→ **Brano fornito**
....

Lo sa bene chiunque si sia affacciato durante le ultime due settimane al Forte Village Resort, una specie di città-villaggio nel sud della Sardegna, 700 metri dal centro di Santa Margherita di Pula e stanze base da 790 euro a notte. A leggere i nomi dei frequentatori degli ultimi dieci giorni, verrebbe fuori una formazione competitiva, allenata da Allegri, pure lui in loco: difesa con Maggio, Benatia, Criscito e Mario Rui, centrocampo con Marchisio, Pjanic, Matic e Kolarov, in attacco la coppia Insigne e Cassano: inseparabili davvero, insieme alle mogli Jenny e Carolina, pure in bicicletta. Come da foto postata su Twitter. Perché per loro e per molti altri le vacanze diventano un modo per lavorare alla propria immagine. Il vero lavoro del calciatore in vacanza.
Il “Forte” diventa il teatro di partite di calcetto, padri-calciatori contro figli e amici — con inevitabile vittoria dei più giovani. Oppure il luogo dei segreti incontri di mercato, con andirivieni di procuratori e dirigenti. Ma quel che resta sono le foto postate sui social dai calciatori o dai loro familiari e amici. E così, per vedere tutti insieme in campo Ibrahimovic e Messi, Cristiano Ronaldo e Verratti, Belotti e Borriello, c’è un solo posto al mondo, e non è né Cardiff né il Camp Nou, ma la spiaggia di Ibiza. Dove si parla soprattutto di calcio, se persino i locali più alla moda — e più frequentati — sono di proprietà di procuratori sportivi. Proprio Verratti, accompagnato dall’agente Di Campli e in costante contatto con Barça per ragioni di mercato, ha dato spettacolo in una partita di calcetto ad altissimo tasso tecnico insieme agli amici Ibra, Pastore, Maxwell, e ai giovanissimi azzurri Orsolini e Favilli: match improvvisato ma non troppo, a cui gli spettatori potevano assistere gratis.
E documentato via social dai più giovani del gruppo, a cui di giocare con campioni simili dopo una stagione di serie B non sembrava vero: una sorta di aggiornamento professionale. Perché poi, più del mare e dei cocktail il vero intrattenimento dei campioni resta il pallone. A Mykonos, dove Totti e Ilary ballano accanto a Nainggolan e signora incrociando i passi con la star olandese van Persie, per poi “allenarsi” prima a calcio e poi in sessioni fiume di paddel tennis. Stesso mare di Mertens e Théréau, che poi si sfidano in bicicletta sulle stradine dell’isola greca. E ogni spiaggia diventa un campo da collezione di talenti sportivi, tutti o quasi concentrati in queste zone, quasi a evitare crisi d’astinenza dall’ambiente. Come nei tornei di foot volley organizzati dall’eterno Bobo Vieri a Cervia dopo aver propagato la mania l’estate scorsa dalla “sua” Formentera. Nella stessa spiaggia romagnola si incrociano pure Inzaghi e Di Vaio: ex bomber diventati allenatore e dirigente e senza più procuratori dal portafoglio gonfio di proposte indecenti a ronzargli intorno. Ma ancora aggrappati alla tradizione — o necessità — di trasformare la loro vacanza in un piccolo, ma molto social, angolo di serie A.

....

→ **Estratti delle righe**
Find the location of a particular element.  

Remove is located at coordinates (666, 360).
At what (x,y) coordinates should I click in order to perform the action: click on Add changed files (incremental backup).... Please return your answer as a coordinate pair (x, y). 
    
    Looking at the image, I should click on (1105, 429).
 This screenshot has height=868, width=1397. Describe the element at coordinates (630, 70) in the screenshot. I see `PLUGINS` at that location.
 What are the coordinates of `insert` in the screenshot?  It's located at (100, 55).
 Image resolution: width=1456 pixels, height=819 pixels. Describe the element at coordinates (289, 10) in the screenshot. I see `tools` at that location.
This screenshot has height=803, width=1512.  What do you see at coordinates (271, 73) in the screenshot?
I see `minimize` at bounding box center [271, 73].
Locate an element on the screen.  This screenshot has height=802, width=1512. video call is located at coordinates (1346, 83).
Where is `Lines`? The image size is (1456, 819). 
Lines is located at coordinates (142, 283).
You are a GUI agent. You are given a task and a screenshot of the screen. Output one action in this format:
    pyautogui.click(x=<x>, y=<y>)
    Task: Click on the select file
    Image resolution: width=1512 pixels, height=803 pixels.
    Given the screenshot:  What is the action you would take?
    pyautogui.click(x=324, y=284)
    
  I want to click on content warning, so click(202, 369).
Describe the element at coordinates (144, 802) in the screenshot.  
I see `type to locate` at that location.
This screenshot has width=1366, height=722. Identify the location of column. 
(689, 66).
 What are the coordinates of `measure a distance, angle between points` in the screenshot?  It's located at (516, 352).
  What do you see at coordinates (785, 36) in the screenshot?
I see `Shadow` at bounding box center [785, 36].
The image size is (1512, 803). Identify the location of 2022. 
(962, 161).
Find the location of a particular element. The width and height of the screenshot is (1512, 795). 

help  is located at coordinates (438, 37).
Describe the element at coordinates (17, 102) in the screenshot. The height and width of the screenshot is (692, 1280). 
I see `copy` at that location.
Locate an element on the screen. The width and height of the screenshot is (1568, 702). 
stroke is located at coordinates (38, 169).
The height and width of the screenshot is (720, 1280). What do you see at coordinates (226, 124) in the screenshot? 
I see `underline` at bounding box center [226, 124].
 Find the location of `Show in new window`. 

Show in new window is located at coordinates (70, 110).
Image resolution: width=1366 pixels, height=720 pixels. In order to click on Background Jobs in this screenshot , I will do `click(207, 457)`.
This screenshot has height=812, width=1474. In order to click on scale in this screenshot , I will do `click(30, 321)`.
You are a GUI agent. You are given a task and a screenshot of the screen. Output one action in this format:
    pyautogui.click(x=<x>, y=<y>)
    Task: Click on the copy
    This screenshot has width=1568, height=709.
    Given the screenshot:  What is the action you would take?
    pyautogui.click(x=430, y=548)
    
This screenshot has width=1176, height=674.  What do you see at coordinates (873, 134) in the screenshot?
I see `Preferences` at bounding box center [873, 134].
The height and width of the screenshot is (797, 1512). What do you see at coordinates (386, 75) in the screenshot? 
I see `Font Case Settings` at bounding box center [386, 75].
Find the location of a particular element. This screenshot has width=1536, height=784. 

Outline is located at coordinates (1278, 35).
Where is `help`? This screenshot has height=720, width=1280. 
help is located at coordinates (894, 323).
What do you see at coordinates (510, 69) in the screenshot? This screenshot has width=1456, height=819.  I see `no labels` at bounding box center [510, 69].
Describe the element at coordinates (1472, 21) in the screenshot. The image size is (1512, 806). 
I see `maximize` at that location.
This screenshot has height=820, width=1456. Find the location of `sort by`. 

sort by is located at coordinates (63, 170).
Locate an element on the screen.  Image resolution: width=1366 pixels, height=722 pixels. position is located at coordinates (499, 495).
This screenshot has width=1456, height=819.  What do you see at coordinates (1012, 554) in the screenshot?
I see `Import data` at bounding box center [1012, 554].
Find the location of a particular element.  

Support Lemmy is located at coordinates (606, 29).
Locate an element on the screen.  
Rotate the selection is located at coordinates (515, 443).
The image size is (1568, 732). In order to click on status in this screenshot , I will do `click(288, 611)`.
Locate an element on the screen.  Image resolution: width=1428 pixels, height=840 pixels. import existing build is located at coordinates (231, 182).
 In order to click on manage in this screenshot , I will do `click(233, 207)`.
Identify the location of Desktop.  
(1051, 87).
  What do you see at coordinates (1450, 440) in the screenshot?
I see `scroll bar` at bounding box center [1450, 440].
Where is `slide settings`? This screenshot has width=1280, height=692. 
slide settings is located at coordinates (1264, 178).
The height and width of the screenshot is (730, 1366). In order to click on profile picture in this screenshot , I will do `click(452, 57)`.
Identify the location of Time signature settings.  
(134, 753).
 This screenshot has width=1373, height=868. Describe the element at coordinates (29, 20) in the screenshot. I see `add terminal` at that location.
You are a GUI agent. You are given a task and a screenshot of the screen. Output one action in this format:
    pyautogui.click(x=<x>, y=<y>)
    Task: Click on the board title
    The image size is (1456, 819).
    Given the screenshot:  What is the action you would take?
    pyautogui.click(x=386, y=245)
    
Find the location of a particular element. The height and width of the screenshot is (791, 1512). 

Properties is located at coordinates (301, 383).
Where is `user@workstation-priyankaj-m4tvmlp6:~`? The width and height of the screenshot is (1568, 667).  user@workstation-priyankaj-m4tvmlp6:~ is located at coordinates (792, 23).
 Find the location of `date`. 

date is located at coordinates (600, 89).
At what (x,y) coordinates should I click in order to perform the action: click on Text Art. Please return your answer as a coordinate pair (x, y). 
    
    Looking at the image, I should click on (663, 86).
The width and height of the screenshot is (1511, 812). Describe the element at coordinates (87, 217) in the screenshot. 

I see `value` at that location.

....

→ **Consegna**
Secondo il brano sulle vacanze dei calciatori, per quale motivo sulla spiaggia di Ibiza si parla soprattutto di calcio?

→ **Risposta**
Sulla spiaggia di Ibiza si parla soprattutto di calcio perché persino i locali più alla moda e più frequentati appartengono a procuratori sportivi.